→ REQUIRED WORK: In the entries that follow, find the line containing "Task: Click the 温度设定 input field showing 22"; from there, copy every line exactly through the line containing "Select 公众参与 in the navigation bar".

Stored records
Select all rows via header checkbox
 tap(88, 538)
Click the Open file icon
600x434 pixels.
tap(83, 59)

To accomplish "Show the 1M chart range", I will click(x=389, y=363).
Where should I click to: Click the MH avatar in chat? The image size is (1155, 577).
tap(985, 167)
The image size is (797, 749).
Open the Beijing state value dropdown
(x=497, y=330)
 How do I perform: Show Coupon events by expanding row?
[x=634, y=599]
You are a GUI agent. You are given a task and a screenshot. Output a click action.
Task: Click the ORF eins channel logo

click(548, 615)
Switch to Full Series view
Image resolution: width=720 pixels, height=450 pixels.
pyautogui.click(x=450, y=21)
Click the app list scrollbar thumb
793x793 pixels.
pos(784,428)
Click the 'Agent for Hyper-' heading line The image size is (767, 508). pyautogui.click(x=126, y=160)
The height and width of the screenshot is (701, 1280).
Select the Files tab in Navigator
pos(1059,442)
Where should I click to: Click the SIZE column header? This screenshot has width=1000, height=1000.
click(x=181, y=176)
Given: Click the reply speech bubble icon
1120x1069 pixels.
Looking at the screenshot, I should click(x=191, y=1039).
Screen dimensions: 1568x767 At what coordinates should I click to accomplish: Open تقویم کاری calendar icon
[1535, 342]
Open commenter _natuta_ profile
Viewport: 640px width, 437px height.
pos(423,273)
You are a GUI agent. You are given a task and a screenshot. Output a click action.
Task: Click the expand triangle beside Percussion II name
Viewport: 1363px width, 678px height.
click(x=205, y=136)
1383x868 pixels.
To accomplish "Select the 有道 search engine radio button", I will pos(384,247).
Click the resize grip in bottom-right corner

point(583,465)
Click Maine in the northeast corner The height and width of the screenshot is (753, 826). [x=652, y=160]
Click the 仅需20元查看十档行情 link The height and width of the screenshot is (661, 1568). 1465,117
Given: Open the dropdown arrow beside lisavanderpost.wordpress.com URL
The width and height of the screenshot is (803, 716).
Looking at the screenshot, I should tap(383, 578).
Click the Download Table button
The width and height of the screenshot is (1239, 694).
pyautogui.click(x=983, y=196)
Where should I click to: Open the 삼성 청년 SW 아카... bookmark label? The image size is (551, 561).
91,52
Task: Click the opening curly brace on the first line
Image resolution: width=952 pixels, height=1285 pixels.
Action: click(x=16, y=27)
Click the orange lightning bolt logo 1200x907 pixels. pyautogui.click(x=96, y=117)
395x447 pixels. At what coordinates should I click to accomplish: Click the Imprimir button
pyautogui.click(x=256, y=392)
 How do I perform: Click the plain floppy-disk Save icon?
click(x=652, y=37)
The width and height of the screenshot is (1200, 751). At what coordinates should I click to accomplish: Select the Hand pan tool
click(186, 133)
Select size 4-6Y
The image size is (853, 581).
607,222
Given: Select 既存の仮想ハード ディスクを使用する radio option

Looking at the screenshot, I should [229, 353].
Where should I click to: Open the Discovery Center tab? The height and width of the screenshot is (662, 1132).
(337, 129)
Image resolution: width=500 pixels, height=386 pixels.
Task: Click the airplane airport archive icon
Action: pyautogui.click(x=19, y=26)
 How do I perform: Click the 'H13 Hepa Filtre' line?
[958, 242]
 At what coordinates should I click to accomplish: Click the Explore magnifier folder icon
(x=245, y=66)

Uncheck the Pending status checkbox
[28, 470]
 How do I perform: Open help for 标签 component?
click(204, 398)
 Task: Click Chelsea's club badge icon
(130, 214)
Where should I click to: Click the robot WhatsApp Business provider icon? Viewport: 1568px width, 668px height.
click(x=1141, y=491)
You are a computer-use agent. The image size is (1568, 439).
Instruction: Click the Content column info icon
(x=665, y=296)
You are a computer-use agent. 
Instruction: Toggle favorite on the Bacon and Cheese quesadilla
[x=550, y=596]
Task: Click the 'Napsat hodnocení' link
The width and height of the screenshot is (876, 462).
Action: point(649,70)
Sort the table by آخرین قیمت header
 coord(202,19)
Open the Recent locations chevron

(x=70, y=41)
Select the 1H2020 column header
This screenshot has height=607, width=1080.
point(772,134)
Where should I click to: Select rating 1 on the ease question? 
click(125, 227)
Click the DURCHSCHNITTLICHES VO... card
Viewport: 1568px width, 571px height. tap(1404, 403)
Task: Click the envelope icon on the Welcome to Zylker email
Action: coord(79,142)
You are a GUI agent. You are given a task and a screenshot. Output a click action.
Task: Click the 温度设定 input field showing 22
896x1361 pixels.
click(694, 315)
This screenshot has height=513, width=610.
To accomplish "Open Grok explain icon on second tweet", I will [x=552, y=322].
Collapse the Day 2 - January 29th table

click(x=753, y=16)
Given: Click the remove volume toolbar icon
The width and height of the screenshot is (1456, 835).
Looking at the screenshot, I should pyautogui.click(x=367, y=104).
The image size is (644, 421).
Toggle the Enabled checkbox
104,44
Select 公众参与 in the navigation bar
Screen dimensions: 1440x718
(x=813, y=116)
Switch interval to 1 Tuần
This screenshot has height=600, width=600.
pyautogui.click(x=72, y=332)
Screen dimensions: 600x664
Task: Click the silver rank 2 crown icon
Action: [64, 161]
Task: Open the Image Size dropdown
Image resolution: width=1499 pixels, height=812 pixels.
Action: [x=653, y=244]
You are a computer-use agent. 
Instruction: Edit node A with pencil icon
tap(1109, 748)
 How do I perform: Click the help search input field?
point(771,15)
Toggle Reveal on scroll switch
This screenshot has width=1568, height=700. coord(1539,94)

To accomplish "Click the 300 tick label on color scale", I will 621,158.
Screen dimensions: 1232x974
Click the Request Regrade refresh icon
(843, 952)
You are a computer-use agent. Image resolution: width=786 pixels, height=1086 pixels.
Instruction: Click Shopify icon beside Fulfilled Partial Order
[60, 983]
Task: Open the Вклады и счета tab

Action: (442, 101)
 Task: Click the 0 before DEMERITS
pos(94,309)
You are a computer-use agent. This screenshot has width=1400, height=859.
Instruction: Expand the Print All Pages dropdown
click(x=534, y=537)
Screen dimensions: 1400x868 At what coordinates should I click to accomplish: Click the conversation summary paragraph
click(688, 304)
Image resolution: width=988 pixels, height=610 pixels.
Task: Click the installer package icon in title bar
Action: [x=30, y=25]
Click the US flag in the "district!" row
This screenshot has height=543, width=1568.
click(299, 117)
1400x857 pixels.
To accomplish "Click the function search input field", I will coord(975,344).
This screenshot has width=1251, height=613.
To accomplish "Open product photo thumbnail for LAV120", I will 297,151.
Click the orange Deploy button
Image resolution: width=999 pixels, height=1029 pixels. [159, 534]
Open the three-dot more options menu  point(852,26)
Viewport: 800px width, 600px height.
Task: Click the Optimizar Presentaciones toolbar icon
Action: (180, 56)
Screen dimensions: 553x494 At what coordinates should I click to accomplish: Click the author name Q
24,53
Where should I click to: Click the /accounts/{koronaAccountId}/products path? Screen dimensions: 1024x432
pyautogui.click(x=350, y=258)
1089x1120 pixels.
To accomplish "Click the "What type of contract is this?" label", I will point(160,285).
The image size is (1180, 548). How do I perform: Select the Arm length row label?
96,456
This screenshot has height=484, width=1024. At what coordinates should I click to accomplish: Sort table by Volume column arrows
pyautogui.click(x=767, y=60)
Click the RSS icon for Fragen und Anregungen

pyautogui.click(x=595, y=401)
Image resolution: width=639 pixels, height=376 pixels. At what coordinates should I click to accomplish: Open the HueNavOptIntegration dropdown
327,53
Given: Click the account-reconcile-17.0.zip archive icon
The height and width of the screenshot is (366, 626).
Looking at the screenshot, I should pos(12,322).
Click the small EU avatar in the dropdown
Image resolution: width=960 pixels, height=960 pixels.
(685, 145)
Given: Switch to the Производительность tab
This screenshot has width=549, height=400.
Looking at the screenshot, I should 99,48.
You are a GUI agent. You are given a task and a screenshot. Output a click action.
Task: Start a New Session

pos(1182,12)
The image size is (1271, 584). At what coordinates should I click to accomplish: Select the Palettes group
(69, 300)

→ EXPECTED ANSWER:
Task: Click the 温度设定 input field showing 22
896x1361 pixels.
click(694, 315)
This screenshot has height=513, width=610.
To accomplish "Open Grok explain icon on second tweet", I will [x=552, y=322].
Collapse the Day 2 - January 29th table

click(x=753, y=16)
Given: Click the remove volume toolbar icon
The width and height of the screenshot is (1456, 835).
Looking at the screenshot, I should pyautogui.click(x=367, y=104).
The image size is (644, 421).
Toggle the Enabled checkbox
104,44
Select 公众参与 in the navigation bar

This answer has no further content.